Mixed in with the poorer Ashkenazim were Italian Jews who had migrated north to Venice from central and southern Italy. In 1575, they built their own Synagogue on top of some apartments in the same square as the German Scuole. The Scuola Italiana has a cupola, barely visible from the square outside, and a portico with columns marking its entrance. Inside, there’s another exquisitely carved wooden ark of the covenant, housing the Torah.
The population living in the Ghetto, never assimilated to form a distinct “Venetian Jewish” ethnicity.
In 1552, Venice had a population of 160,000 people, including around 900 Jews, who were mostly merchants. In the 17th century there were over 4000 Jews living in both parts of the Ghetto.
The market at the Campo del Ghetto was the “pawnshop of Venice” – an international attraction, selling treasures from the many great houses of Venice that had befallen bankruptcy or death.
After the fall of the Venetian Republic in 1797, Napoleon lifted all restrictions on Jewish Venetians. They gained citizenship in 1866. Before World War II there were still about 1,300 Jews in the Ghetto. In 1943, over 200 Jews were deported and died in death camps and very few returned.
The Present: Today, the Ghetto is still a centre of Jewish life in the city. The Jewish community of Venice of around 500 people is culturally active, although only a few members live in the Ghetto. However, many still return daily to the Ghetto for prayer and other social purposes. Two synagogues are still in use (the other three are only used for guided tours, offered by the Jewish Community Museum).
Every year, there is an international conference on Hebrew Studies, with particular reference to the history and culture of the Veneto. Other conferences, exhibitions and seminars are held throughout the course of the year.
The functioning synagogues not only serve as places of worship, but also provide lessons on the sacred texts and the Talmud for both children and adults, along with courses in Modern Hebrew; while other social facilities include a kindergarten, an old people’s home, the kosher guest house “Giardino dei Melograni”, the kosher restaurant “Hostaria del Ghetto” and a bakery. Along with its architectural and artistic monuments, the community also boasts a Museum of Jewish Art, the Renato Maestro Library and Archive and the new Information Point, inside the Midrash Leon da Modena.
In the Ghetto area there is also a yeshiva (a Jewish educational institution that focuses on the study of traditional religious texts, primarily the Talmud and the Torah), several Judaica shops (Jewish Ceremonial art), and a Chabad synagogue (important world-wide Orthodox Jewish Hasidic movement), run by the Chabad of Venice.
Chabad of Venice also runs a pastry shop and a restaurant named “Gam Gam” in the Ghetto.
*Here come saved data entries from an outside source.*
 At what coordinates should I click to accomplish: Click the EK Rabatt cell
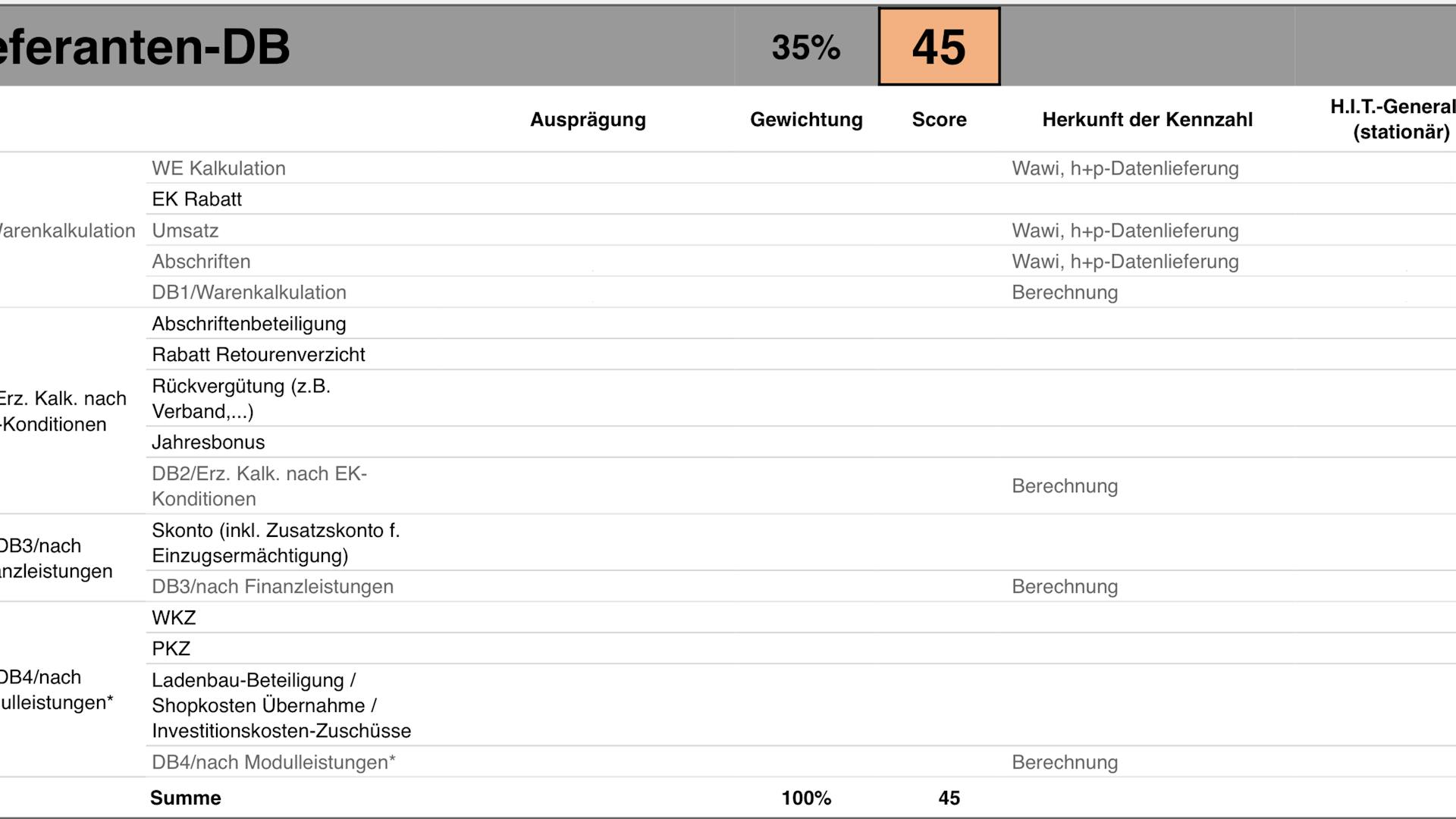[196, 199]
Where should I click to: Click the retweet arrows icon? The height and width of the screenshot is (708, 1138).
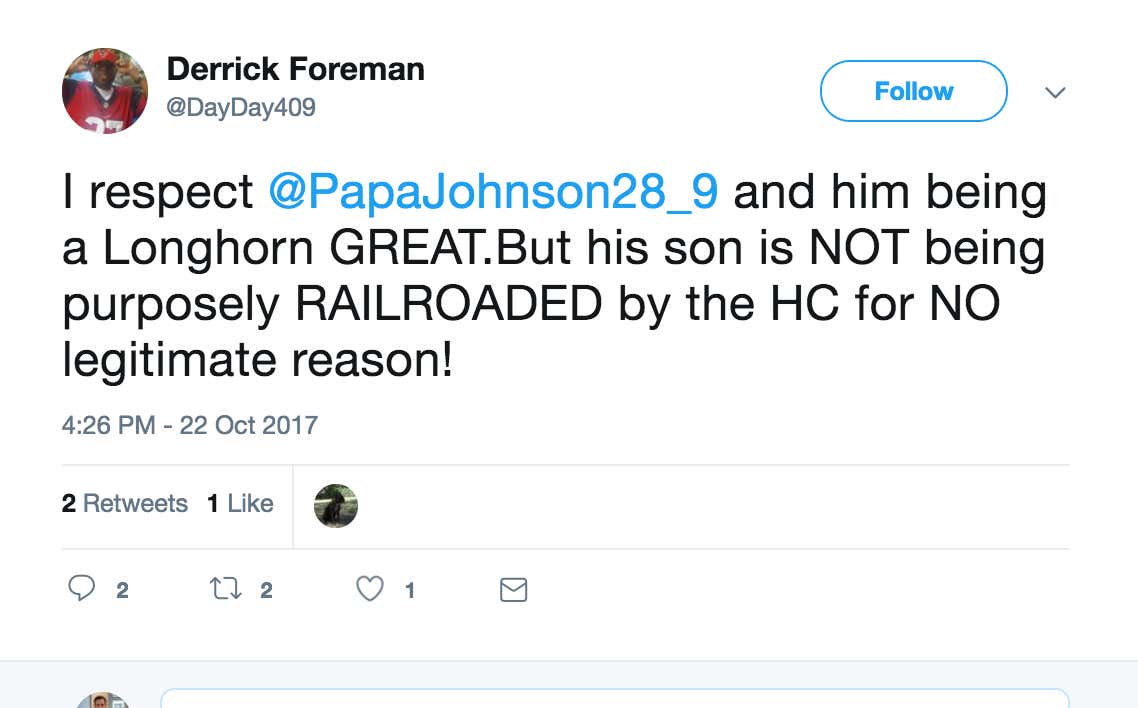click(225, 588)
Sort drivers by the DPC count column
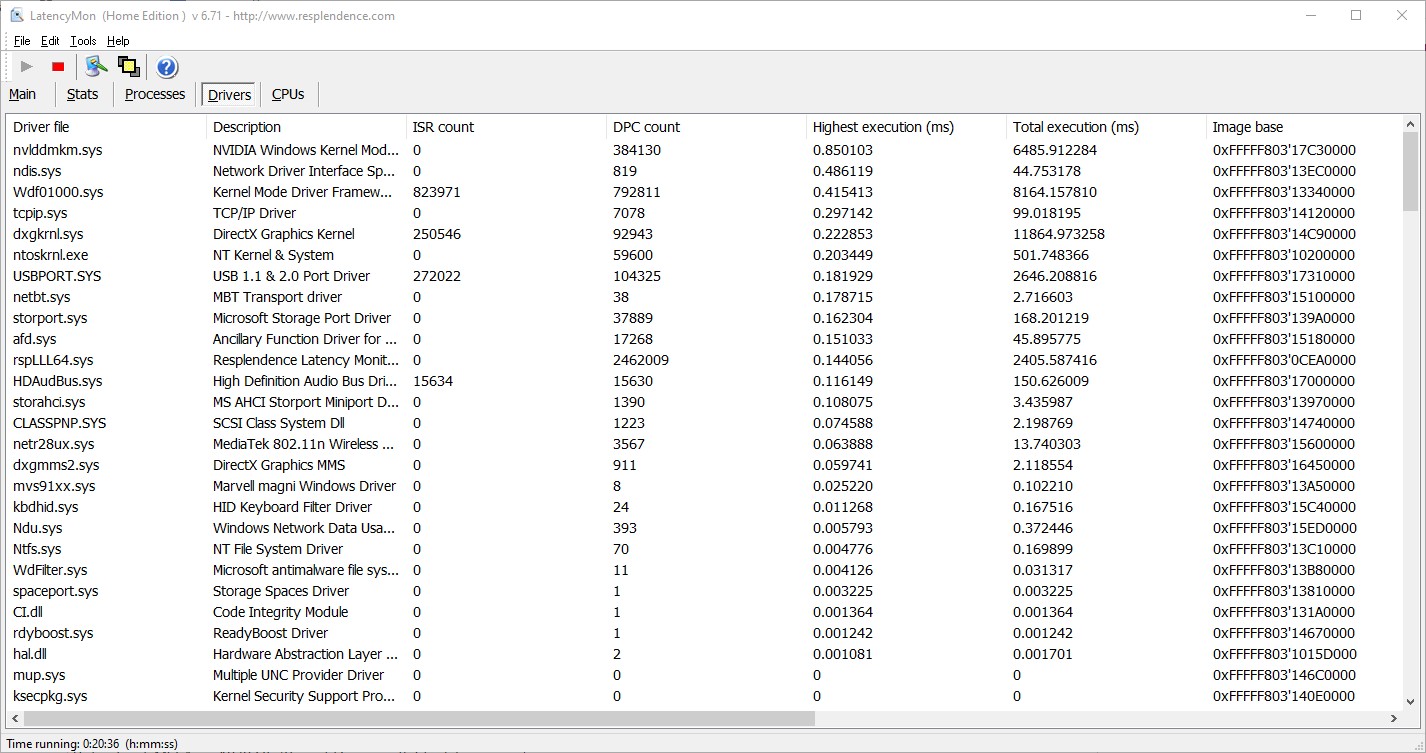 (x=646, y=127)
Sabbath meals are served at the restaurant’s outdoor tables along the Cannaregio Canal with views of the Guglie Bridge near the Grand Canal. In the novel Much Ado About Jesse Kaplan, the restaurant is the site of a historical mystery. Every year for the festival of Sukkot (Festival of the Tabernacles) a sukkah (a hut or temporary wilderness shelter), is built on a canal boat that tours the city. During Hanukkah (Festival of Lights), a large menorah (large seven lamp ancient Hebrew lampstand, made of gold), tours the city on a canal boat.
The Venetian Jewish Community is committed to maintain its traditions and artistic legacy, share its history and culture, and fight prejudice and anti-Semitism.